The study focused on a sub-group of stroke patients with a cardiac condition known as "atrial fibrillation." This is a type of heart-rhythm disturbance that affects more than 2 million people, and it dramatically increases the risk of blood clot formation, and, ultimately, stroke.
While all types of strokes can be devastating, the type that occurs because of atrial fibrillation "can yield the greatest amount of damage and disability," Cohen says.
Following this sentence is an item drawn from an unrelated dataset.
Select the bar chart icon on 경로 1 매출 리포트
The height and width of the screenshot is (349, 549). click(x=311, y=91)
One way that warfarin reduces that risk is by thinning the blood, keeping clots from forming. But that also increases the risk of hemorrhage, should any type of bleeding occur. This is one reason why doctors routinely tell patients to stop taking this drug up to seven days before surgery, says Cohen.
However, many types of surgeries -- including dental work, skin biopsies, mole removals, and even colonoscopies (without polyp removal) -- carry a slight risk of major bleeding, he says.
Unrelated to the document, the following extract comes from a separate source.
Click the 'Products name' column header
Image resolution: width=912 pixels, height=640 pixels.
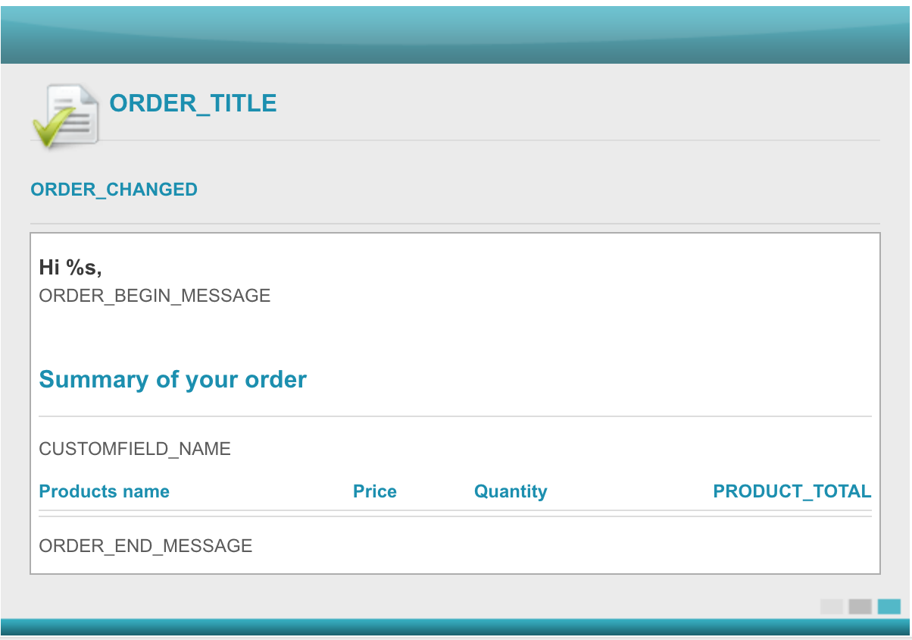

"When this is the case, the risk of stroke is far greater than the risk of hemorrhage," says Cohen, who adds that stopping the drug could have dire consequences.
Proving that, he says, was the point of the new study.
The researchers examined the medical records of more than 650 patients admitted to Cedars-Sinai Medical Center for treatment of stroke. From this group, they identified 178 patients who had been previously diagnosed with atrial fibrillation and were taking warfarin for stroke prevention.
The researchers then identified 14 patients who had discontinued warfarin up to seven days before some type of elective surgery.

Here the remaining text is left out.